If your dentist has diagnosed you with gum disease, he or she will also have some treatments to recommend. Your treatment options will depend on how much the gum disease has progressed. The earlier it is diagnosed, the easier it is to treat. Treatment options can include both surgical and non-surgical treatments.
When gum disease is diagnosed in the early stages, it is usually treatable with non-surgical treatments. A proper oral hygiene program is one of these treatments, and it needs to include professional cleanings by your dentist. Another non-surgical option is scaling and root planing. This is a deeper cleaning of the teeth, and a local anesthetic is used. The dentist scrapes tartar and plaque from the teeth and under the gum line. Any rough areas on the root are planed or smoothed, which gets rid of bacteria and makes the tooth clean enough that the gums will grow back up and over them again.

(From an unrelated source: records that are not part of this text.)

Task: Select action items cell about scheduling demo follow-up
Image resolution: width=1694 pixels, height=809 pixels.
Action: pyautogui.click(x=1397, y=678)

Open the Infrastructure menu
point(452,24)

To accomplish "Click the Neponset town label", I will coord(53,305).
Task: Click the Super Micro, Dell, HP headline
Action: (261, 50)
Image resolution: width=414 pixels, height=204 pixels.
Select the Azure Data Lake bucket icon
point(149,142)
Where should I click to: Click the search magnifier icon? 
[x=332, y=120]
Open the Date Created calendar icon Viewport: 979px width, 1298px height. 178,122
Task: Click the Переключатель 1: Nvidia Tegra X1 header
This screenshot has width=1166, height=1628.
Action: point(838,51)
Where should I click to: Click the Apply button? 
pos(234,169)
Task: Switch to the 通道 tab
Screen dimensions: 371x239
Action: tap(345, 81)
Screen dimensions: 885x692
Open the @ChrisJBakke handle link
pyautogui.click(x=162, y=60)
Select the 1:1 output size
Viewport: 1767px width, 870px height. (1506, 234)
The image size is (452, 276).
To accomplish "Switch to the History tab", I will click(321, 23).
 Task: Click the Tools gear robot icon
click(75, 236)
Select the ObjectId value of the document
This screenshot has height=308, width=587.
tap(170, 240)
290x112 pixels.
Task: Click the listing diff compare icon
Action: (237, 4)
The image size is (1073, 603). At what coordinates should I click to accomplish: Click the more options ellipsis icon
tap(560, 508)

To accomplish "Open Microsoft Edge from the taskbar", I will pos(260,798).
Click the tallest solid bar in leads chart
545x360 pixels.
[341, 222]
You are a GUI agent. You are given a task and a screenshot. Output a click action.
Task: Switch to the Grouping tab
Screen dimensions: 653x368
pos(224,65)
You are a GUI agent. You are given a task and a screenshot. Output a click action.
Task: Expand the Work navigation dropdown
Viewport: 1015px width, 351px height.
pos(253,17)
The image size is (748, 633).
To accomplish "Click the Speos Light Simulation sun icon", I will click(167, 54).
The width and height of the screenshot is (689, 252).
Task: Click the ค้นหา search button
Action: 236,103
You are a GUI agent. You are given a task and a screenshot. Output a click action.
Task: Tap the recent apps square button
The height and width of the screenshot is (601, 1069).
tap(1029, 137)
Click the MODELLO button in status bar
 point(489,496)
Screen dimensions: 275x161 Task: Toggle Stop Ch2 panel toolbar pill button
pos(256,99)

If your gum disease has progressed to a point where non-surgical treatments will help, your dentist will recommend surgical treatments. Options include:
This is also known as pocket reduction surgery. The gums are lifted and pulled back so tartar can be scraped away. Roughness on the bone is smoothed so there are no pockets for bacteria to hide in. Then, the gums are put back into place so that the tooth has a tight fit, and less bacteria can get beneath the gums.
Pieces of bone, whether it be your own, donated, or synthetic, are used for replacing any bone that has been damaged by gum disease. When the bone is grafted on, there is a space for new growth, and the teeth become more stable. Some dentists also offer a new technology, tissue engineering, which helps the body to create new bones and tissue quickly.
Soft Tissue Grafting
Thin gums are reinforced, and fills are added to areas where the gums have already begun to recede. The reinforcement is done with grafts that are usually taken from the roof of your mouth.
Guided Tissue Regeneration
This is done when the bones around the teeth are too damaged for other surgical procedures to work. It helps to stimulate the growth of new bone and tissue. This surgery is done together with flap surgery, and a piece of mesh is placed between the tissue and the bone to keep them separate and allow bone to grow properly.
If there are holes in the bone due to the loss of bone from gum disease, bone reshaping is done after flap surgery. This gets rid of the holes or craters, thereby getting rid of places where bacteria can develop.